Pour franchir le cap du Conseil constitutionnel, l’article unique de la proposition de loi a été reformulé par les juristes. Il concerne la discrimination des personnes en raison « de la particulière vulnérabilité résultant de leur situation économique, apparente ou connue ». Mais l’intitulé de la proposition de loi ne change pas et vise à lutter contre la discrimination « à raison de la situation économique ou sociale ».
« Des enfants se font traiter de “cas soc’” dans la cour de récréation parce qu’un des parents est au chômage ou touche le RSA », souligne Typhaine Cornacchiari d’ATD-Quart Monde. « Des médecins n’accordent pas de rendez-vous à des malades parce qu’ils bénéficient de la CMU, des CV sont ignorés parce que le postulant vit dans un centre d’hébergement », relève encore ATD Quart Monde. Les allocataires du RSA, des « fraudeurs » en puissance pour le député Laurent Wauquiez, homme fort des Républicains, sont la cible privilégiée des pourfendeurs de l’assistanat.
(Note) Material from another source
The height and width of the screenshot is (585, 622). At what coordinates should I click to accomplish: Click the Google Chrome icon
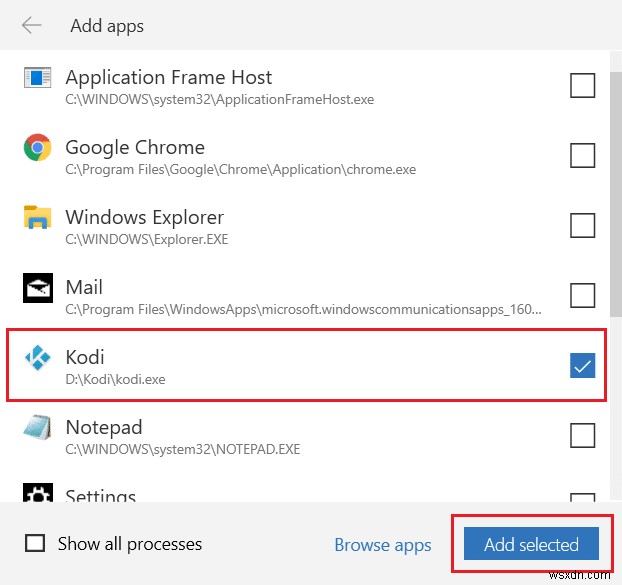tap(37, 148)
Or, « combien de nos concitoyens préfèrent ne pas demander les prestations auxquelles ils ont droit, et qui pourraient leur apporter un réel soutien, de peur justement d’être stigmatisés ? », interroge Yannick Vaugrenard, pour qui « il est temps de reconnaître la réalité de la discrimination pour précarité sociale, et de la sanctionner » .
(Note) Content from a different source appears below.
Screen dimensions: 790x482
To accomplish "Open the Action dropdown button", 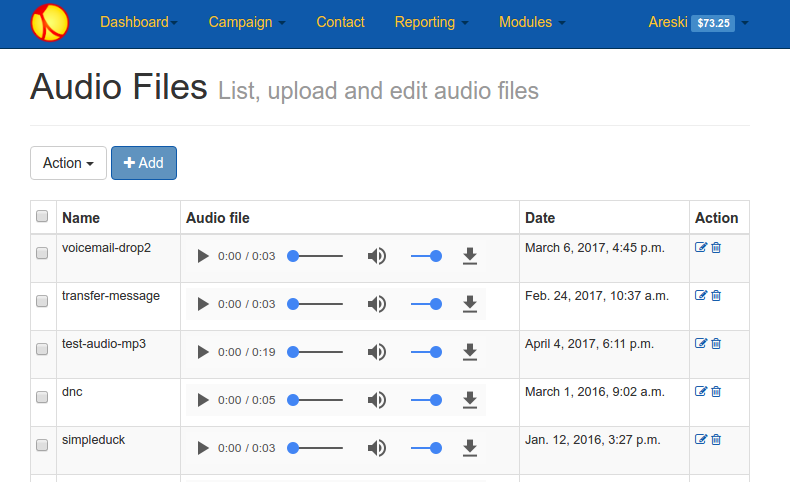I will [69, 163].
Pierre-Yves Madignier estime que cette législation sera une première étape vers un changement de regard : « On vise des faits et des comportements discriminatoires, des situations dans lesquelles on peut mettre en évidence un écart de traitement défavorable parce que quelqu’un présente les signes apparents de difficultés liées à la pauvreté. » « Disons-le clairement : la pauvreté est une violation des droits humains », a lancé Yannick Vaugrenard lors de son intervention au Sénat, et la reconnaissance de la discrimination pour précarité sociale est un moyen de la mettre en évidence. Avec l’appui du gouvernement ?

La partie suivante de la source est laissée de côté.